February 1, 2011

Personal Writing: Kelabu

Hujan (lagi). Pagi ini rasanya kelabu. Aku seperti terkena "early morning blue".
Kelabu, sendu, perasaan sedih tiba-tiba tanpa sebab yang jelas. Rasanya seperti kehilangan sesuatu, atau seseorang. Seperti yang dirasakan Bella saat tak mendapati Edward duduk bersama saudara-saudaranya di kafetaria sekolah. Mendung tiba-tiba, merasa kalah dan hanya ingin mengasihani diri sendiri bersama sekaleng soda.

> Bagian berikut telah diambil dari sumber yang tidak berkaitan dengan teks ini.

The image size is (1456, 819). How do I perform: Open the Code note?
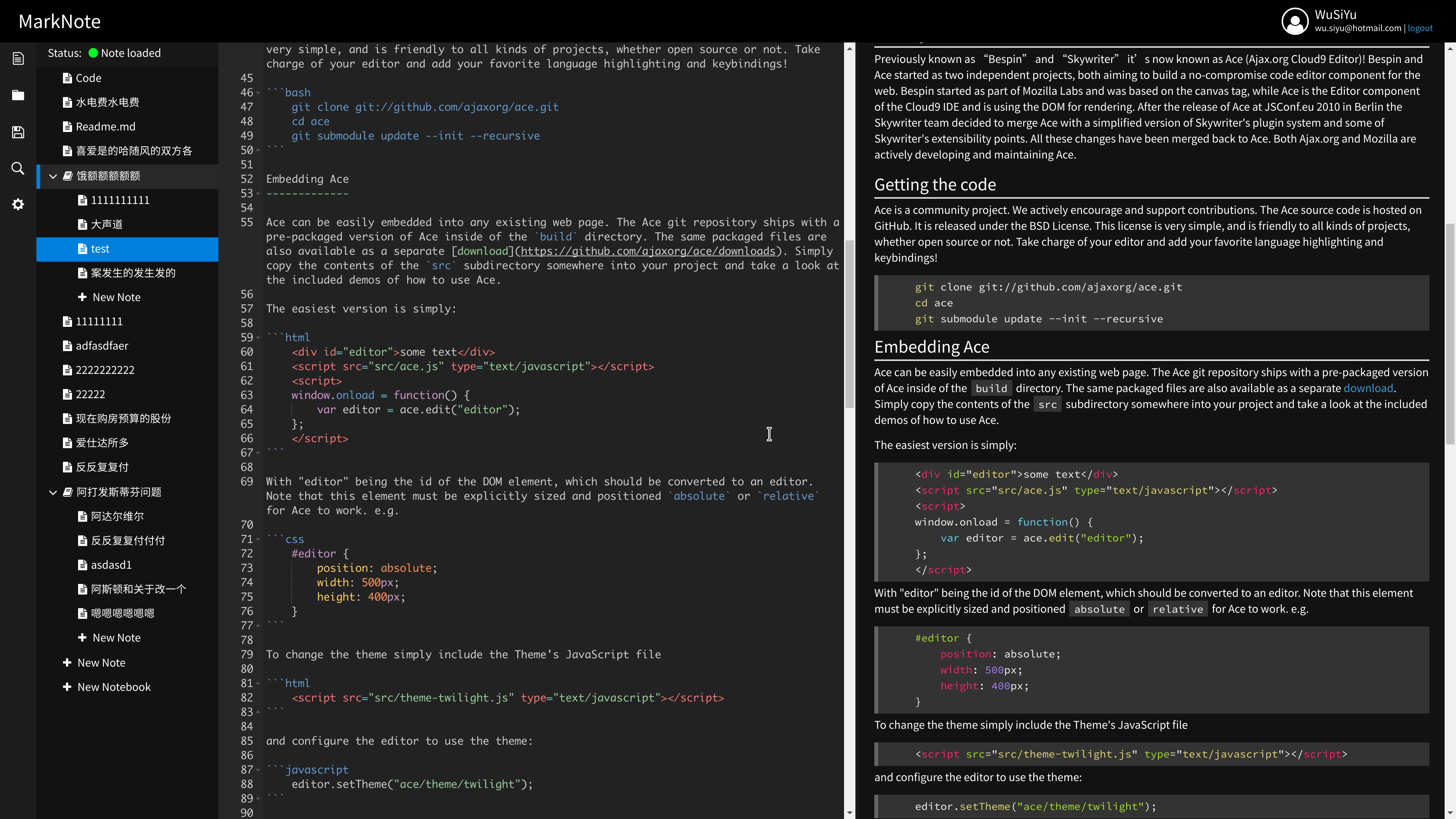point(88,78)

Seperti yang dirasakan Louis saat melihat Lyla dipaksa masuk ke dalam mobil dan meninggalkannya di lengkungan itu. Membuat musik-musik disekitarnya seakan menghilang dan semua yang ia dengar hanyalah tetes air hujan di hatinya. Seperti yang dirasakan Hermione saat meninggalkan Ron merayakan kemenangan pertandingan Quidditch bersama Lavender Brown di ruang utama Gryffindor. Menangis, sangat terluka, sampai membuatnya mengucapkan mantera Opugno untuk menyerang Ron.

Bukan vampir yang luar biasa tampan dengan mata topaz dan berkulit porselen yang aku cintai. Bukan pula musisi jenius yang hidup dengan mendengarkan musik dan bicara pada bulan setiap malam. Dan aku juga tidak mencintai kipper Quidditch yang handal, penyihir berambut merah yang payah. Yang aku cintai lebih dari semua itu. Ia seperti bisa berubah menjadi apa saja di dalam pikiranku, seperti apa yang kuinginkan. Ia berubah menjadi saputangan di saat butir air mata itu menghampiri pipiku. Ia berubah menjadi selimut hangat yang tebal di saat aku menggigil di malam hari. Ia berubah menjadi cermin di hadapanku saat aku kehilangan rasa percaya diri dan tak ingat siapa diriku. Dan ia berubah menjadi peta bersuara di saat aku tersesat dan hilang. Tapi entah mengapa ia tak berubah menjadi apapun saat ini. Membiarkan aku tetap kelabu dan kehilangan dirinya. Membiarkan air mataku berderai-derai. Membiarkan aku menggigil kedinginan. Membiarkan aku lupa segalanya. Membiarkan aku.. hilang.

Hujan (lagi). Pagi ini tetap kelabu. Aku kembali terkena early morning blue.
Mungkin dia hanya sedang lelah. Dia perlu beristirahat dan menjadi dirinya sendiri. Baiklah, aku akan menunggunya di sini. Di sudut ruangan menatap ke jendela yang berembun dan dingin. Siapa tau ia datang dan diam-diam menjadi matahari di jendelaku yang hangat.